Stated problem:
Copy the rows starting at the line containing "Image resolution: width=720 pixels, height=1280" and ending at the line containing "pyautogui.click(x=685, y=614)", swapping "pixels" for "px" and changing nothing else. Give only those lines.

>> Begin Material for the task

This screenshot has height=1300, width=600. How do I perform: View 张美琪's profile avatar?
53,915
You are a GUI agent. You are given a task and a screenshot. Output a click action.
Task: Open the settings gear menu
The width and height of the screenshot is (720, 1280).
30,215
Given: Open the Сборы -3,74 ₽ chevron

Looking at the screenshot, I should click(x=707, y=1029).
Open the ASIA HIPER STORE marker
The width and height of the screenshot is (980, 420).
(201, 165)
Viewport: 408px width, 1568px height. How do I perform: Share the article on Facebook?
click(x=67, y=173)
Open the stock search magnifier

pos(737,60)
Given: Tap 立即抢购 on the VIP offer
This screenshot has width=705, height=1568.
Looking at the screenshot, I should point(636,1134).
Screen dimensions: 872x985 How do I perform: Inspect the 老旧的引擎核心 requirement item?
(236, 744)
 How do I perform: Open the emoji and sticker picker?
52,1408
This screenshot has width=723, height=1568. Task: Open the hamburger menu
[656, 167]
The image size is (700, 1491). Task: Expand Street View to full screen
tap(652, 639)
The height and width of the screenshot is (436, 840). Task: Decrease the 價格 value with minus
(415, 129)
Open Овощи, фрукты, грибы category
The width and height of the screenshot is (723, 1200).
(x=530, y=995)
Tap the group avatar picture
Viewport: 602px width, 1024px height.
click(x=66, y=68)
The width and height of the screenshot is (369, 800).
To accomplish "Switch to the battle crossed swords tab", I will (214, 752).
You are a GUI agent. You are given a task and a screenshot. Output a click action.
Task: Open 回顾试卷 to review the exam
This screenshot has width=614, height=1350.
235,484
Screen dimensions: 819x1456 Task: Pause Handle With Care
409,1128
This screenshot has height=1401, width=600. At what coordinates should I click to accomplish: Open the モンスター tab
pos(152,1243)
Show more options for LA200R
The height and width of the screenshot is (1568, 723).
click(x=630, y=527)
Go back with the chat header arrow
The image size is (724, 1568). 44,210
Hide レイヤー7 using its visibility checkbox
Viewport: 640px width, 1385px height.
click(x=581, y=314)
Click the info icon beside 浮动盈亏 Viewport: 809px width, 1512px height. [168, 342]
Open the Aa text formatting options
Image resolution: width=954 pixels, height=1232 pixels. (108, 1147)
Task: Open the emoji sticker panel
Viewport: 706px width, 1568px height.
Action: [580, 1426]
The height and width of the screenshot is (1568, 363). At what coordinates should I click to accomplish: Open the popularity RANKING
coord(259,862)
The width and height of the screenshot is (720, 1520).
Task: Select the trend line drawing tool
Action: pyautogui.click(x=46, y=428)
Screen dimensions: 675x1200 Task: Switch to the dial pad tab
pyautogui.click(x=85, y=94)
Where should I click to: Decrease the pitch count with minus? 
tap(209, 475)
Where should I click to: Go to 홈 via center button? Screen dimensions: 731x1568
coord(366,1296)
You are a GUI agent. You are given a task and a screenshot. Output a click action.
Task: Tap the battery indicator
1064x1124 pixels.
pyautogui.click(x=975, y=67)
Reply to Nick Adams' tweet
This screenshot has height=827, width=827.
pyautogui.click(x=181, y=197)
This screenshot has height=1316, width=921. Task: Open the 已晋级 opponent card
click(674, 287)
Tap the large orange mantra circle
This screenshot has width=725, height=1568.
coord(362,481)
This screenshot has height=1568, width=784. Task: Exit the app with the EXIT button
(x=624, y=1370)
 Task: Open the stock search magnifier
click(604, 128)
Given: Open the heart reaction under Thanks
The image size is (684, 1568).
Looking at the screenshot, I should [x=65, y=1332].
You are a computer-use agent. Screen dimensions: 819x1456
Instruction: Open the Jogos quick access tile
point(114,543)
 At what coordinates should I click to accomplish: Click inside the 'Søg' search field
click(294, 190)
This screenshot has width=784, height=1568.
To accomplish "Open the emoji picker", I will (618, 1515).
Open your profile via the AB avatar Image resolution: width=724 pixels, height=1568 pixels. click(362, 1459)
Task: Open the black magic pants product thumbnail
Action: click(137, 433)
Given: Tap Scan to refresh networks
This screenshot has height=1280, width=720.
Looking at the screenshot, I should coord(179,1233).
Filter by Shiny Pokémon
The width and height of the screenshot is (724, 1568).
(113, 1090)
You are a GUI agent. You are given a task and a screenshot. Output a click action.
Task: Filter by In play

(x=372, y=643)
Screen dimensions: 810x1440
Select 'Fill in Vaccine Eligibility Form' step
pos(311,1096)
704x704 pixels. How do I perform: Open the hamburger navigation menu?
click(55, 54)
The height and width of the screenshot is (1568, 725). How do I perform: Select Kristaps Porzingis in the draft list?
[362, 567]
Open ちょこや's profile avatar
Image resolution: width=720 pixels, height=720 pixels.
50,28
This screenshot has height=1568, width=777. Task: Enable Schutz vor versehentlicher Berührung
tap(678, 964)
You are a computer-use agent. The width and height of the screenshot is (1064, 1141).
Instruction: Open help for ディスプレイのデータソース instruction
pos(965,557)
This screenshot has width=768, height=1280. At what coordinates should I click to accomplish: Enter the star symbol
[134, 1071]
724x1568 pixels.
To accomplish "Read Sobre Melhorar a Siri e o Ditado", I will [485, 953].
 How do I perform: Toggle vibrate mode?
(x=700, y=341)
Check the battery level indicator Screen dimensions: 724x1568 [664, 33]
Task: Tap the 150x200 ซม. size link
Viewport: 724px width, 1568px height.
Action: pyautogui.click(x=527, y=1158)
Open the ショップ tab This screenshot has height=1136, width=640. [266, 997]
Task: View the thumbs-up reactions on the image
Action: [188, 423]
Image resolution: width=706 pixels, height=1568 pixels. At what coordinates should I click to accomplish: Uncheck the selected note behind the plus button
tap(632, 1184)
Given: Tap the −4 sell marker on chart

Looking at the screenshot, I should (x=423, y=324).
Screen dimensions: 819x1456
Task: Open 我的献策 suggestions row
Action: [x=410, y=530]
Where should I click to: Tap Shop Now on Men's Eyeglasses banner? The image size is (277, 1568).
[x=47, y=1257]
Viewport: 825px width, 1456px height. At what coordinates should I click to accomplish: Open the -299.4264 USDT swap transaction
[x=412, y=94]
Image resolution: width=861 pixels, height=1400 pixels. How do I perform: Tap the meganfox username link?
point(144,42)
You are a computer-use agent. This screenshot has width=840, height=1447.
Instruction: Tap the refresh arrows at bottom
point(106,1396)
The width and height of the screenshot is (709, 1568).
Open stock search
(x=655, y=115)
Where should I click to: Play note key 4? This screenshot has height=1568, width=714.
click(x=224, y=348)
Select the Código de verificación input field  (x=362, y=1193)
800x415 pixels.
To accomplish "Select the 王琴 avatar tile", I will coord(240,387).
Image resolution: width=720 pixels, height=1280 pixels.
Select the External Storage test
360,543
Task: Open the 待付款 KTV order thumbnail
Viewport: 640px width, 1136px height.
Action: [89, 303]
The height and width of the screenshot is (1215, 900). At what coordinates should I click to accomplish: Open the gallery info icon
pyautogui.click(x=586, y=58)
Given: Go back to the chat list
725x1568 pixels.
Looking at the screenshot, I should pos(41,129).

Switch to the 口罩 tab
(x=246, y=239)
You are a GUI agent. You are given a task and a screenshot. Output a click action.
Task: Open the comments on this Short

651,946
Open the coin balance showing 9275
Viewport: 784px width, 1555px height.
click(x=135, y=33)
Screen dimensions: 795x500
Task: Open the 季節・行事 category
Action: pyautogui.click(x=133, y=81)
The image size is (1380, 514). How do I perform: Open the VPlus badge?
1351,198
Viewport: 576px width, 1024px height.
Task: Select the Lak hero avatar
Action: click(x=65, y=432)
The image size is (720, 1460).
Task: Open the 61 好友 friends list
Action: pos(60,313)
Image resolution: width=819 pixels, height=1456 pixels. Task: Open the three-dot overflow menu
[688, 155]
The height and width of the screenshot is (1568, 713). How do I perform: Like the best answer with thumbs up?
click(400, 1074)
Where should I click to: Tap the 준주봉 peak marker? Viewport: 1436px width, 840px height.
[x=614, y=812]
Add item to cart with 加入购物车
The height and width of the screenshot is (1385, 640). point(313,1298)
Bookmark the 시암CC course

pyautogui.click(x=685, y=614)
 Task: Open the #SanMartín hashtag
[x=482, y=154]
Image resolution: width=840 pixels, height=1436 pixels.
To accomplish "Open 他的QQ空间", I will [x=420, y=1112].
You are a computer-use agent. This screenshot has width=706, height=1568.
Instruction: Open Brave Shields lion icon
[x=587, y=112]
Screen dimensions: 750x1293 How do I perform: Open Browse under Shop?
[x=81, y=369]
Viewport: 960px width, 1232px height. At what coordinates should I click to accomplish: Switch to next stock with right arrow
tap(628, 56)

>> End Material for the task

Expected answer:
Image resolution: width=720 px, height=1280 px.
Select the External Storage test
360,543
Task: Open the 待付款 KTV order thumbnail
Viewport: 640px width, 1136px height.
Action: [89, 303]
The height and width of the screenshot is (1215, 900). At what coordinates should I click to accomplish: Open the gallery info icon
pyautogui.click(x=586, y=58)
Given: Go back to the chat list
725x1568 px.
Looking at the screenshot, I should pos(41,129).

Switch to the 口罩 tab
(x=246, y=239)
You are a GUI agent. You are given a task and a screenshot. Output a click action.
Task: Open the comments on this Short

651,946
Open the coin balance showing 9275
Viewport: 784px width, 1555px height.
click(x=135, y=33)
Screen dimensions: 795x500
Task: Open the 季節・行事 category
Action: pyautogui.click(x=133, y=81)
The image size is (1380, 514). How do I perform: Open the VPlus badge?
1351,198
Viewport: 576px width, 1024px height.
Task: Select the Lak hero avatar
Action: click(x=65, y=432)
The image size is (720, 1460).
Task: Open the 61 好友 friends list
Action: pos(60,313)
Image resolution: width=819 px, height=1456 px. Task: Open the three-dot overflow menu
[688, 155]
The height and width of the screenshot is (1568, 713). How do I perform: Like the best answer with thumbs up?
click(400, 1074)
Where should I click to: Tap the 준주봉 peak marker? Viewport: 1436px width, 840px height.
[x=614, y=812]
Add item to cart with 加入购物车
The height and width of the screenshot is (1385, 640). point(313,1298)
Bookmark the 시암CC course

pyautogui.click(x=685, y=614)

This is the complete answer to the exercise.